[Saved data entries]

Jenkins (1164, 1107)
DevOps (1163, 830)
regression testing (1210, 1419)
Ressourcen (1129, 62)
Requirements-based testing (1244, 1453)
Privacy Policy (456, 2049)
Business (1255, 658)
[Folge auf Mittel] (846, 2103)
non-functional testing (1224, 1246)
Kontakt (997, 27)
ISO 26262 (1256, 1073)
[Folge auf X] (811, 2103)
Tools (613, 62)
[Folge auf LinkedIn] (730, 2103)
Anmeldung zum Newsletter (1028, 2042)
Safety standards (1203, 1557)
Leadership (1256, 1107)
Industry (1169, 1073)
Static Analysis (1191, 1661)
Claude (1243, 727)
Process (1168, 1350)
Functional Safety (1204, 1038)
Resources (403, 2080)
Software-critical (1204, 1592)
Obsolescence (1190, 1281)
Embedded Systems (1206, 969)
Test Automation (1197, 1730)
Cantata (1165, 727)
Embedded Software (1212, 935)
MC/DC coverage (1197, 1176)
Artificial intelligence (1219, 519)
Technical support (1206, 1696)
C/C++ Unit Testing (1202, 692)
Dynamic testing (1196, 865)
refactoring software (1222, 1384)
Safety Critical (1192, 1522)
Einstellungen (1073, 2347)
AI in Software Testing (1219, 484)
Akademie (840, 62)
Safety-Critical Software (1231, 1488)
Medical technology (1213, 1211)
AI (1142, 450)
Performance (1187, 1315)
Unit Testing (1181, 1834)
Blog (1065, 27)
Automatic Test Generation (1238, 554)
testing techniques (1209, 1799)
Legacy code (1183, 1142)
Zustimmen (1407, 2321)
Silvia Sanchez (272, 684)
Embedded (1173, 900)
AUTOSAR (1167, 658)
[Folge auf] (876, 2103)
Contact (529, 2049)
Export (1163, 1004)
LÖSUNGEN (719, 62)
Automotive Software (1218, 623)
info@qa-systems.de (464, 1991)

- What this task involves: Word for word, restate the lines running from the one containing "Legacy code (1183, 1142)" through the final line of the records above, and nothing besides.

- Response:
Legacy code (1183, 1142)
Zustimmen (1407, 2321)
Silvia Sanchez (272, 684)
Embedded (1173, 900)
AUTOSAR (1167, 658)
[Folge auf] (876, 2103)
Contact (529, 2049)
Export (1163, 1004)
LÖSUNGEN (719, 62)
Automotive Software (1218, 623)
info@qa-systems.de (464, 1991)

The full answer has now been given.